Wolves of the Sea by Randall Parrish
Chapter XIX. Laying the Trap
Our first job was executed much more easily than I had anticipated. We caught Manuel sound asleep, and LeVere had sinewy hands at his throat before the fellow could grasp a weapon, or even clearly comprehend the nature of the attack. The narrowness of the stateroom prevented my taking much part in the affair, but the mulatto needed no help, as he dragged the cursing Spaniard from his bunk to the deck and throttled him savagely. Indeed he would have killed the fellow had I not interfered and twisted his hands loose, leaving Estevan barely conscious. A blanket ripped into strips served to bind him securely enough for the present, but I thought it best to lock the door, and keep the key in my own pocket. LeVere would have knifed him even as he lay there helpless, but for my threat and insistence. Once back in the cabin my eyes distinguished the frightened face of the steward peering forth at us from out the dark of the passage leading forward.

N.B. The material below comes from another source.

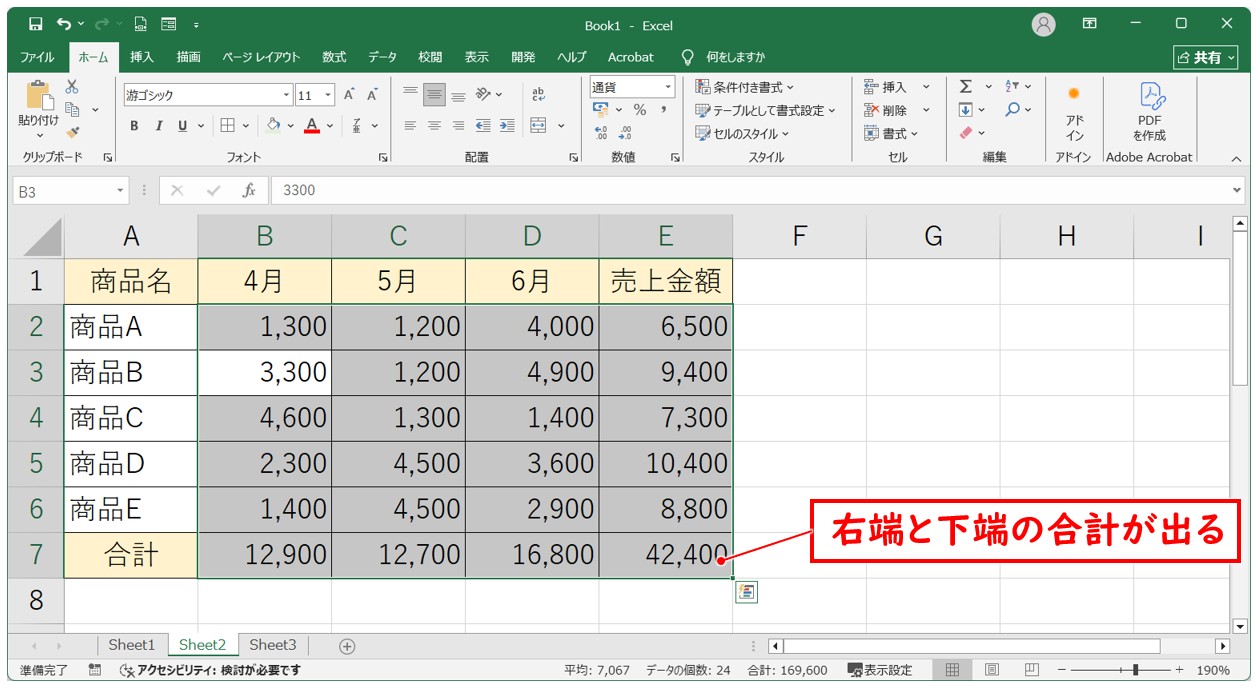Toggle Bold formatting
This screenshot has height=689, width=1257.
pyautogui.click(x=134, y=126)
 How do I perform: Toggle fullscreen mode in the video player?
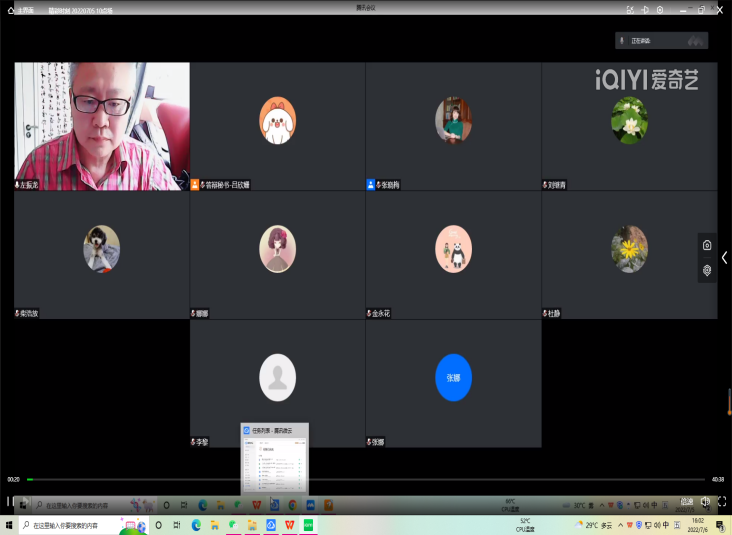coord(720,501)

"Come here, Gunsaules," I said sternly. "Step lively, lad; there's nothing for you to fear."
"Yes, Senor--yes," and; he crept forth from his partial cover, glancing fearfully from face to face as he advanced.
"Senor Estada has been killed during the night, and we have just captured his murderer," I explained hastily. "There is reason to believe this act was part of a conspiracy to seize the ship."
"By Senor Manuel?" his eyes staring at me from out a white face.
"Yes, in connection with those fellows amidships. Does that passage lead to their quarters?"
"It did once, Senor, but now there is a closed door. The Captain Sanchez had it so arranged to prevent the men from coming aft."
"What kind of a door?"
"Of oak, studded with iron, not only locked, but barred on this side."
"You have no key?"
"No, Senor; there are but two--one for the Captain and the other for him who commands the buccaneers."
I stood there a moment silent, considering this information, and rapidly arranging in mind our future operations. The only way the mutineers could reach the cabin then would be from the deck, descending through the companion. So long as they remained unaware of the capture of Manuel there was little danger of their taking such action. My faith in Gunsaules was not great, yet the probability was that he would remain loyal to whichever party held the upper hand. That was ever the way with these men.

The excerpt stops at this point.